A majority of Koreans support the implementation of the daylight savings time, also known as summer time, which the government considers introducing as early as 2008, a recent survey shows.
According to a nationwide of survey among 500 adults by broadcaster KBS, 56 percent backed the introduction of daylight savings time while 29 percent was against it.
Over 54 percent of male and 58 percent of female respondents accepted the project, while 37 percent of males and 22 percent of females rejected it.
Daylight saving time is a system of adjusting the official local time forward by one hour from its official standard time during the summer.
The Ministry of Commerce, Industry and Energy has already commissioned a research project and has said the system may begin as early as 2008.
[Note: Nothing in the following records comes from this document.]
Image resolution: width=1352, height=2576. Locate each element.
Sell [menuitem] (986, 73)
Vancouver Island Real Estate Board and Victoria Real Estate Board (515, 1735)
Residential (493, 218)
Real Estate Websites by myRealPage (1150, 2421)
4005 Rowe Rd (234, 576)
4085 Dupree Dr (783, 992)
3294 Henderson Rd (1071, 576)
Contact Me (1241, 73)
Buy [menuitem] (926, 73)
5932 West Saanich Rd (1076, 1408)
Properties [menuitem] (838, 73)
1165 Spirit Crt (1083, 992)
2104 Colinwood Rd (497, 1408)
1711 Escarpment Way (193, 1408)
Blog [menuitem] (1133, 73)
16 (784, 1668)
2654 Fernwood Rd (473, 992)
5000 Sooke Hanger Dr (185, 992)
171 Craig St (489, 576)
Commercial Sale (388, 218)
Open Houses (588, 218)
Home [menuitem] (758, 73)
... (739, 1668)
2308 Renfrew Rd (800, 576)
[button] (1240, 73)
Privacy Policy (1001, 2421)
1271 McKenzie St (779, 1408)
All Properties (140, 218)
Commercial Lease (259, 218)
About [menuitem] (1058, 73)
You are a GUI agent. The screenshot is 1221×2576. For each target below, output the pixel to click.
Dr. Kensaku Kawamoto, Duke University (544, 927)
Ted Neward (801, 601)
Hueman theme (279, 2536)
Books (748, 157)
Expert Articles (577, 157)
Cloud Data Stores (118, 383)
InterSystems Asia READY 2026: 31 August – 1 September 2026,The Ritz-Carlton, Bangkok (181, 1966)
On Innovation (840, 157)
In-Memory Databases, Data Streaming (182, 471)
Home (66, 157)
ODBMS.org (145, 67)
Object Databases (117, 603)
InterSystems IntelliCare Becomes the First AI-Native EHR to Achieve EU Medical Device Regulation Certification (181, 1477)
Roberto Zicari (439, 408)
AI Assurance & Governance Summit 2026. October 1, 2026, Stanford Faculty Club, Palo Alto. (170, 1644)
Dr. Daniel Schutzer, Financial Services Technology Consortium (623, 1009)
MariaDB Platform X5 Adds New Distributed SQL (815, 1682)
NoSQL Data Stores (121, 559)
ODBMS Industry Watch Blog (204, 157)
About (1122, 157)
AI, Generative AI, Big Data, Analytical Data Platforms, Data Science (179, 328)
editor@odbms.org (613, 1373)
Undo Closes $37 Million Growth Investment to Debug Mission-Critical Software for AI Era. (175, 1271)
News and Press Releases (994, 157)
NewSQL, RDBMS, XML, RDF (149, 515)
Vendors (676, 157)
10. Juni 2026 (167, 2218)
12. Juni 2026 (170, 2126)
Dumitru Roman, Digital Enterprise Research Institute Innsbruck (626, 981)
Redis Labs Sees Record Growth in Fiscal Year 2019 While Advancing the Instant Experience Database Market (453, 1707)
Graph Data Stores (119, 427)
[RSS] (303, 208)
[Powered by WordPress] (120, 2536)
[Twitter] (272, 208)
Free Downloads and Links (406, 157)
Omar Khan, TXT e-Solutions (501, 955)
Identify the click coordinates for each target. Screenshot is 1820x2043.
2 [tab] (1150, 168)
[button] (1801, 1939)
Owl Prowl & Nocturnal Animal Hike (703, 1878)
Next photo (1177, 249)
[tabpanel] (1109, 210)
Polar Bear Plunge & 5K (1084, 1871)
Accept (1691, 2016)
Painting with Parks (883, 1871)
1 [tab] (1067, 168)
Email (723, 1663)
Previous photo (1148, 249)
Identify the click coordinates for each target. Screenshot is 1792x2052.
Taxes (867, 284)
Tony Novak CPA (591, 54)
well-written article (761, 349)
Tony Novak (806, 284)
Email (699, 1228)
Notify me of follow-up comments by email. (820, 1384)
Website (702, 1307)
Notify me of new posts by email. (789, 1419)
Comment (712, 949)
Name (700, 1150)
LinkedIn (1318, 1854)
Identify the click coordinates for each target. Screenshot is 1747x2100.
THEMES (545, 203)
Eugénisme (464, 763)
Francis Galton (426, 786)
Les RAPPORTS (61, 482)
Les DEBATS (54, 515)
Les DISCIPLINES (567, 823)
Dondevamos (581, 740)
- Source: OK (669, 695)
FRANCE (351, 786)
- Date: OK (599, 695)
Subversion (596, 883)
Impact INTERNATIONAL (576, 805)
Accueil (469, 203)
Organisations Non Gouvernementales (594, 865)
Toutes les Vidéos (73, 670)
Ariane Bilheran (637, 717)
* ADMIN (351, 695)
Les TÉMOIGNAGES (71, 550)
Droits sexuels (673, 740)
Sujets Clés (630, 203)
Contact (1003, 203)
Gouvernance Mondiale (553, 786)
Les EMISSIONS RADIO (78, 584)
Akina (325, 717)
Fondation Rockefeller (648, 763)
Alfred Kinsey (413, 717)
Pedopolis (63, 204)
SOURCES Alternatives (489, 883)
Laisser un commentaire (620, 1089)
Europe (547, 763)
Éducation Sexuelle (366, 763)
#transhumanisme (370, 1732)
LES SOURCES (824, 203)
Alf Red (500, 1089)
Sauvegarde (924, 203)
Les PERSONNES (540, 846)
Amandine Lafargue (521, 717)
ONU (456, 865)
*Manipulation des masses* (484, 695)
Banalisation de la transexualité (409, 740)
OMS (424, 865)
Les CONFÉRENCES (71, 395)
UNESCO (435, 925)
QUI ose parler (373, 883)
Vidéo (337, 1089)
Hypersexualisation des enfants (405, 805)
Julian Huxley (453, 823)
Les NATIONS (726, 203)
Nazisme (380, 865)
"Although it is not firmly set to be enforced, I think the introduction of the system is desirable at this point of escalating oil prices," Commerce Minister Chung Sye-kyun said during a local radio show Friday. "We will pursue it as we gather public opinions over it."
Prime Minister Han Myeong-sook said earlier last week that the government would consider the system when public consensus can be reached.
She noted that daylight savings time is operated in 86 countries including all members of Organization for Economic Cooperation and Development except Korea, Japan and Ireland.
Korea ran a daylight saving program from 1949-61 but stopped it during the 1950-53 Korean War.
The system was temporarily enforced between 1987 and 1988 when Seoul hosted the Olympics to help schedule the main events closer to the prime time television hours in the United States and Europe.